Percentage of Net Sales 18 % 21 % 18 % 18 % 22 %

Selling, general, and administrative expenses primarily include compensation and benefits related to sales, marketing, and administrative personnel as well as stock-based compensation expense, commissions and incentives, depreciation, legal, advertising, facilities, and travel expenses. Also included in selling, general, and administrative expenses is the mark-to-market impact of our NQDC Plan, which consisted of a $0.4 million and $2.7 million benefit for the three and nine months ended September 26, 2008, as compared to a $0.8 million and $2.8 million expense for the same periods in 2007. The mark-to-market impact of the NQDC Plan is completely offset in interest and other income, net.

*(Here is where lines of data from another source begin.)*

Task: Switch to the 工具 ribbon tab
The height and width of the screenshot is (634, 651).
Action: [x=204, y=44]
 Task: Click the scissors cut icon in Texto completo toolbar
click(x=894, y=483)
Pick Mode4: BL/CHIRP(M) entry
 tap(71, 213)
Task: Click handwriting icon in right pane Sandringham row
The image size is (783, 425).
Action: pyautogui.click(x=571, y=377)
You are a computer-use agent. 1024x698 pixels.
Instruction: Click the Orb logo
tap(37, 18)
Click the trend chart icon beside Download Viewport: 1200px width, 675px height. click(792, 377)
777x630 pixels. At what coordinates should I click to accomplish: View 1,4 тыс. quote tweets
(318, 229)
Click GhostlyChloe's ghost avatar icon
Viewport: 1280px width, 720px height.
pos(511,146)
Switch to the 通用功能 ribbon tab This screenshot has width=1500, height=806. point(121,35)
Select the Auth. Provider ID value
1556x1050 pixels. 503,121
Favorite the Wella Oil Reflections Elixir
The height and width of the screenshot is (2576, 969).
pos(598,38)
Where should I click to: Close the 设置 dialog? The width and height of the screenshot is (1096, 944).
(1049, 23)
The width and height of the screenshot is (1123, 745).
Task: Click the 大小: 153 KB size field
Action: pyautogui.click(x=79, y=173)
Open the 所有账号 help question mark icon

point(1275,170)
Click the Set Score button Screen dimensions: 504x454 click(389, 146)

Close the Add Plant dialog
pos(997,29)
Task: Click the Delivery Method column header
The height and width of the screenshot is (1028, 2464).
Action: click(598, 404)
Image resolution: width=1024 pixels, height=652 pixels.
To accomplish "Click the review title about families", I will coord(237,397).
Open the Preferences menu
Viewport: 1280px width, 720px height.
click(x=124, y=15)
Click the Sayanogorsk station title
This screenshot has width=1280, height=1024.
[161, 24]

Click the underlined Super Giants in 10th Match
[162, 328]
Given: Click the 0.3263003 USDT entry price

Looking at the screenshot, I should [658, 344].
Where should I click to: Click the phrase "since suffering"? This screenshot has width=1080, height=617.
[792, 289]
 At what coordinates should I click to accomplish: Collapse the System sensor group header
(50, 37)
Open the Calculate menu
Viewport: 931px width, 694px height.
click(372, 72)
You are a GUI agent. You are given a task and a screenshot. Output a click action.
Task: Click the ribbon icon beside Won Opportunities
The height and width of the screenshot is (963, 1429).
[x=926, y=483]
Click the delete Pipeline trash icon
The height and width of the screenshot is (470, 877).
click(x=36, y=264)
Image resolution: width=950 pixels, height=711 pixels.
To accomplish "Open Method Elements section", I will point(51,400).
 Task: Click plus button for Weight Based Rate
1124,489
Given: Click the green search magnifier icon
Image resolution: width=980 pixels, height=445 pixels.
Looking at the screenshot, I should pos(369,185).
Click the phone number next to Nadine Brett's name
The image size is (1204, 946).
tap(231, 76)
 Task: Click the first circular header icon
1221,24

Selling, general, and administrative expenses for the three months ended September 26, 2008 decreased by $1.2 million, or 2%, when compared to the three months ended September 28, 2007. This decrease was primarily due to a $2.5 million decrease in spending on consulting and outside services, a $1.3 million decrease in stock-based compensation expense as a result of headcount reductions and a $1.2 million decrease in the mark-to-market impact of our NQDC Plan noted above. These decreases were partially offset by a $2.8 million increase in commission expense due to non-recurring charges related to the elimination of some external sales representatives and certain employee termination costs.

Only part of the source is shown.